• _BRIEF_
Print the listing below exactly.
Top of INPUT MATERIAL
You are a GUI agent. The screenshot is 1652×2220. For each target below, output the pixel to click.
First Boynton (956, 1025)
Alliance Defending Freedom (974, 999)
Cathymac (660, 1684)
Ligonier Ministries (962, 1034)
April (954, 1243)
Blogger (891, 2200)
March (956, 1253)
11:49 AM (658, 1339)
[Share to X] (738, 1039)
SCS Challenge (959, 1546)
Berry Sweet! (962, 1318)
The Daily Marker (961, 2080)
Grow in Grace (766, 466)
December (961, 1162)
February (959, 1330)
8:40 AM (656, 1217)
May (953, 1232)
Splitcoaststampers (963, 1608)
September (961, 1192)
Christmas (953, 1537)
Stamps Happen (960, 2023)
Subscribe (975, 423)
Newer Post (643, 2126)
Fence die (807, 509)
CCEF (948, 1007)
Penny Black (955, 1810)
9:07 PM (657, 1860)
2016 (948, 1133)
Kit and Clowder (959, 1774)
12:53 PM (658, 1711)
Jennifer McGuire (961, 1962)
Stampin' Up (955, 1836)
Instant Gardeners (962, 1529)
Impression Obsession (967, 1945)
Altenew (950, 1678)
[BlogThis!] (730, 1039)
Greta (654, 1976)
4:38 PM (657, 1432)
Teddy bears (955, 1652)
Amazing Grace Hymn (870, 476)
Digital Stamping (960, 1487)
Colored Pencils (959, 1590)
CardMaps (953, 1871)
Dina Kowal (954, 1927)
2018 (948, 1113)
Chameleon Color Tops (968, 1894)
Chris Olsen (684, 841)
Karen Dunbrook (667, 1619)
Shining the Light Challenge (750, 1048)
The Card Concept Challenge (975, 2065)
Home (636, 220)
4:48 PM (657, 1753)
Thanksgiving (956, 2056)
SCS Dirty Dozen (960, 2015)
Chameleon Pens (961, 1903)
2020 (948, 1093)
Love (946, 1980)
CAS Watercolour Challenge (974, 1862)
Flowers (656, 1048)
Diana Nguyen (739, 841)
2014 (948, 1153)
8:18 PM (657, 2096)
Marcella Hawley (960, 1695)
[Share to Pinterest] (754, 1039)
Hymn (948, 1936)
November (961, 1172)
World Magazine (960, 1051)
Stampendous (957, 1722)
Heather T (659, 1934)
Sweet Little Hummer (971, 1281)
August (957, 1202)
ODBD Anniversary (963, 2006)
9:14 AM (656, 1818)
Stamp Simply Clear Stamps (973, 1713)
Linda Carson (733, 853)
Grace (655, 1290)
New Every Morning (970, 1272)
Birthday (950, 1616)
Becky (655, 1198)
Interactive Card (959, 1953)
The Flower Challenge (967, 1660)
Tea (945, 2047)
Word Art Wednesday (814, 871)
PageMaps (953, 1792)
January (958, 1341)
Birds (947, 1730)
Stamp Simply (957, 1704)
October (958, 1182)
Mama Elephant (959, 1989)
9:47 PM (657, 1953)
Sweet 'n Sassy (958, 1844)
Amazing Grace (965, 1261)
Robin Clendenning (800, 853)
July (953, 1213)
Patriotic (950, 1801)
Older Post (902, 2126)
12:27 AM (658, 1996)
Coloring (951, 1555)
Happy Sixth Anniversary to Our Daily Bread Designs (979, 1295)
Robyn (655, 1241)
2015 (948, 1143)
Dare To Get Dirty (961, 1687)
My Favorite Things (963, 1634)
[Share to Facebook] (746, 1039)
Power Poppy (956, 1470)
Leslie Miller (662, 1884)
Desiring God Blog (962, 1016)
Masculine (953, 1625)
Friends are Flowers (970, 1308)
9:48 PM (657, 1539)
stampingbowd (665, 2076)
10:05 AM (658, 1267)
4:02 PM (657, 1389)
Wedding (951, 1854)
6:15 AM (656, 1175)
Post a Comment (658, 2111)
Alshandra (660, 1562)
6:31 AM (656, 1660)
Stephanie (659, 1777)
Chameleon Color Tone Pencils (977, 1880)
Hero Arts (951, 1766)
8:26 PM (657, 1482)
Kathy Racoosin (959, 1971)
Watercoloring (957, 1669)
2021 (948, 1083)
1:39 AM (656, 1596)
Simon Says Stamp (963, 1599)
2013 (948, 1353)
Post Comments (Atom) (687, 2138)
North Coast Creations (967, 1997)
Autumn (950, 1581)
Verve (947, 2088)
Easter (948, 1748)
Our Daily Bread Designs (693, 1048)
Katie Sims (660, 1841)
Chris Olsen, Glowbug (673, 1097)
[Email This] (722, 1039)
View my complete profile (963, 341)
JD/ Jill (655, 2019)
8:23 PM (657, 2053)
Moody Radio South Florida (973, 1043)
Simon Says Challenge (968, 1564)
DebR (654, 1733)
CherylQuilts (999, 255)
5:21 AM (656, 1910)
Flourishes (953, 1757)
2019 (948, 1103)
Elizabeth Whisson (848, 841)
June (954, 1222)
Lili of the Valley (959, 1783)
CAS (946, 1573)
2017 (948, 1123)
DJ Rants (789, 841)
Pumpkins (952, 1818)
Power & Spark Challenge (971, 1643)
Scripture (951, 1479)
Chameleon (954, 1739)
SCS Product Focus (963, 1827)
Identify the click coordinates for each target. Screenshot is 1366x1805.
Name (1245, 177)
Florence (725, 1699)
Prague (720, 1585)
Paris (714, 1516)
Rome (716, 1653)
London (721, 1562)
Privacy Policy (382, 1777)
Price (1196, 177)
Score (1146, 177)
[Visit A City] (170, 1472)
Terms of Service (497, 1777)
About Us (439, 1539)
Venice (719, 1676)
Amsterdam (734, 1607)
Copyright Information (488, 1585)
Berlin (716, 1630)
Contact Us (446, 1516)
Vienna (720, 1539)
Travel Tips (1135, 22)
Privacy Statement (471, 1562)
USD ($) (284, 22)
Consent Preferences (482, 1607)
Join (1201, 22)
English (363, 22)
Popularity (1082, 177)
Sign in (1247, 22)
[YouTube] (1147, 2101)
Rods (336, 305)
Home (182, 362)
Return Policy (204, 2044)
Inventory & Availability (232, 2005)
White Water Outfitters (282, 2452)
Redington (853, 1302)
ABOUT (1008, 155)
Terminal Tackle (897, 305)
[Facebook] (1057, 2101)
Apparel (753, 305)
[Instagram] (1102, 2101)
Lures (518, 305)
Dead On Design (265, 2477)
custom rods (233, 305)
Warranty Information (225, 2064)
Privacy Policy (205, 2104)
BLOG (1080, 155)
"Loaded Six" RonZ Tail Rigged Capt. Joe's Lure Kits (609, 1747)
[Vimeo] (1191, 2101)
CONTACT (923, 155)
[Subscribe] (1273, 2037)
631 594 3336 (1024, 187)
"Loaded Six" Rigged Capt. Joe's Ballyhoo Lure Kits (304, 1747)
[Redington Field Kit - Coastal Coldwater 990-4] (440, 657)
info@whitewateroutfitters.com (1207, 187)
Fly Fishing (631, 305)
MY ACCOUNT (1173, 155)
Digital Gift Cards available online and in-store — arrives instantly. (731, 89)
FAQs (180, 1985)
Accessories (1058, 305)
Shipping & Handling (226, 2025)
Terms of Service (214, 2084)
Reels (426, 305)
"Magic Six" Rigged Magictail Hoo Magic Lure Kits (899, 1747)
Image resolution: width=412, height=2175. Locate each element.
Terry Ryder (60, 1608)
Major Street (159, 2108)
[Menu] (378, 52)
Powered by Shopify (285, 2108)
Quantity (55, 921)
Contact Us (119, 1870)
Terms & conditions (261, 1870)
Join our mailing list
Bottom of INPUT MATERIAL
• _RESPONSE TO THE TASK_
You are a GUI agent. The screenshot is 1652×2220. For each target below, output the pixel to click.
First Boynton (956, 1025)
Alliance Defending Freedom (974, 999)
Cathymac (660, 1684)
Ligonier Ministries (962, 1034)
April (954, 1243)
Blogger (891, 2200)
March (956, 1253)
11:49 AM (658, 1339)
[Share to X] (738, 1039)
SCS Challenge (959, 1546)
Berry Sweet! (962, 1318)
The Daily Marker (961, 2080)
Grow in Grace (766, 466)
December (961, 1162)
February (959, 1330)
8:40 AM (656, 1217)
May (953, 1232)
Splitcoaststampers (963, 1608)
September (961, 1192)
Christmas (953, 1537)
Stamps Happen (960, 2023)
Subscribe (975, 423)
Newer Post (643, 2126)
Fence die (807, 509)
CCEF (948, 1007)
Penny Black (955, 1810)
9:07 PM (657, 1860)
2016 (948, 1133)
Kit and Clowder (959, 1774)
12:53 PM (658, 1711)
Jennifer McGuire (961, 1962)
Stampin' Up (955, 1836)
Instant Gardeners (962, 1529)
Impression Obsession (967, 1945)
Altenew (950, 1678)
[BlogThis!] (730, 1039)
Greta (654, 1976)
4:38 PM (657, 1432)
Teddy bears (955, 1652)
Amazing Grace Hymn (870, 476)
Digital Stamping (960, 1487)
Colored Pencils (959, 1590)
CardMaps (953, 1871)
Dina Kowal (954, 1927)
2018 (948, 1113)
Chameleon Color Tops (968, 1894)
Chris Olsen (684, 841)
Karen Dunbrook (667, 1619)
Shining the Light Challenge (750, 1048)
The Card Concept Challenge (975, 2065)
Home (636, 220)
4:48 PM (657, 1753)
Thanksgiving (956, 2056)
SCS Dirty Dozen (960, 2015)
Chameleon Pens (961, 1903)
2020 (948, 1093)
Love (946, 1980)
CAS Watercolour Challenge (974, 1862)
Flowers (656, 1048)
Diana Nguyen (739, 841)
2014 (948, 1153)
8:18 PM (657, 2096)
Marcella Hawley (960, 1695)
[Share to Pinterest] (754, 1039)
Hymn (948, 1936)
November (961, 1172)
World Magazine (960, 1051)
Stampendous (957, 1722)
Heather T (659, 1934)
Sweet Little Hummer (971, 1281)
August (957, 1202)
ODBD Anniversary (963, 2006)
9:14 AM (656, 1818)
Stamp Simply Clear Stamps (973, 1713)
Linda Carson (733, 853)
Grace (655, 1290)
New Every Morning (970, 1272)
Birthday (950, 1616)
Becky (655, 1198)
Interactive Card (959, 1953)
The Flower Challenge (967, 1660)
Tea (945, 2047)
Word Art Wednesday (814, 871)
PageMaps (953, 1792)
January (958, 1341)
Birds (947, 1730)
Stamp Simply (957, 1704)
October (958, 1182)
Mama Elephant (959, 1989)
9:47 PM (657, 1953)
Sweet 'n Sassy (958, 1844)
Amazing Grace (965, 1261)
Robin Clendenning (800, 853)
July (953, 1213)
Patriotic (950, 1801)
Older Post (902, 2126)
12:27 AM (658, 1996)
Coloring (951, 1555)
Happy Sixth Anniversary to Our Daily Bread Designs (979, 1295)
Robyn (655, 1241)
2015 (948, 1143)
Dare To Get Dirty (961, 1687)
My Favorite Things (963, 1634)
[Share to Facebook] (746, 1039)
Power Poppy (956, 1470)
Leslie Miller (662, 1884)
Desiring God Blog (962, 1016)
Masculine (953, 1625)
Friends are Flowers (970, 1308)
9:48 PM (657, 1539)
stampingbowd (665, 2076)
10:05 AM (658, 1267)
4:02 PM (657, 1389)
Wedding (951, 1854)
6:15 AM (656, 1175)
Post a Comment (658, 2111)
Alshandra (660, 1562)
6:31 AM (656, 1660)
Stephanie (659, 1777)
Chameleon Color Tone Pencils (977, 1880)
Hero Arts (951, 1766)
8:26 PM (657, 1482)
Kathy Racoosin (959, 1971)
Watercoloring (957, 1669)
2021 (948, 1083)
1:39 AM (656, 1596)
Simon Says Stamp (963, 1599)
2013 (948, 1353)
Post Comments (Atom) (687, 2138)
North Coast Creations (967, 1997)
Autumn (950, 1581)
Verve (947, 2088)
Easter (948, 1748)
Our Daily Bread Designs (693, 1048)
Katie Sims (660, 1841)
Chris Olsen, Glowbug (673, 1097)
[Email This] (722, 1039)
View my complete profile (963, 341)
JD/ Jill (655, 2019)
8:23 PM (657, 2053)
Moody Radio South Florida (973, 1043)
Simon Says Challenge (968, 1564)
DebR (654, 1733)
CherylQuilts (999, 255)
5:21 AM (656, 1910)
Flourishes (953, 1757)
2019 (948, 1103)
Elizabeth Whisson (848, 841)
June (954, 1222)
Lili of the Valley (959, 1783)
CAS (946, 1573)
2017 (948, 1123)
DJ Rants (789, 841)
Pumpkins (952, 1818)
Power & Spark Challenge (971, 1643)
Scripture (951, 1479)
Chameleon (954, 1739)
SCS Product Focus (963, 1827)
Identify the click coordinates for each target. Screenshot is 1366x1805.
Name (1245, 177)
Florence (725, 1699)
Prague (720, 1585)
Paris (714, 1516)
Rome (716, 1653)
London (721, 1562)
Privacy Policy (382, 1777)
Price (1196, 177)
Score (1146, 177)
[Visit A City] (170, 1472)
Terms of Service (497, 1777)
About Us (439, 1539)
Venice (719, 1676)
Amsterdam (734, 1607)
Copyright Information (488, 1585)
Berlin (716, 1630)
Contact Us (446, 1516)
Vienna (720, 1539)
Travel Tips (1135, 22)
Privacy Statement (471, 1562)
USD ($) (284, 22)
Consent Preferences (482, 1607)
Join (1201, 22)
English (363, 22)
Popularity (1082, 177)
Sign in (1247, 22)
[YouTube] (1147, 2101)
Rods (336, 305)
Home (182, 362)
Return Policy (204, 2044)
Inventory & Availability (232, 2005)
White Water Outfitters (282, 2452)
Redington (853, 1302)
ABOUT (1008, 155)
Terminal Tackle (897, 305)
[Facebook] (1057, 2101)
Apparel (753, 305)
[Instagram] (1102, 2101)
Lures (518, 305)
Dead On Design (265, 2477)
custom rods (233, 305)
Warranty Information (225, 2064)
Privacy Policy (205, 2104)
BLOG (1080, 155)
"Loaded Six" RonZ Tail Rigged Capt. Joe's Lure Kits (609, 1747)
[Vimeo] (1191, 2101)
CONTACT (923, 155)
[Subscribe] (1273, 2037)
631 594 3336 (1024, 187)
"Loaded Six" Rigged Capt. Joe's Ballyhoo Lure Kits (304, 1747)
[Redington Field Kit - Coastal Coldwater 990-4] (440, 657)
info@whitewateroutfitters.com (1207, 187)
Fly Fishing (631, 305)
MY ACCOUNT (1173, 155)
Digital Gift Cards available online and in-store — arrives instantly. (731, 89)
FAQs (180, 1985)
Accessories (1058, 305)
Shipping & Handling (226, 2025)
Terms of Service (214, 2084)
Reels (426, 305)
"Magic Six" Rigged Magictail Hoo Magic Lure Kits (899, 1747)
Image resolution: width=412, height=2175. Locate each element.
Terry Ryder (60, 1608)
Major Street (159, 2108)
[Menu] (378, 52)
Powered by Shopify (285, 2108)
Quantity (55, 921)
Contact Us (119, 1870)
Terms & conditions (261, 1870)
Join our mailing list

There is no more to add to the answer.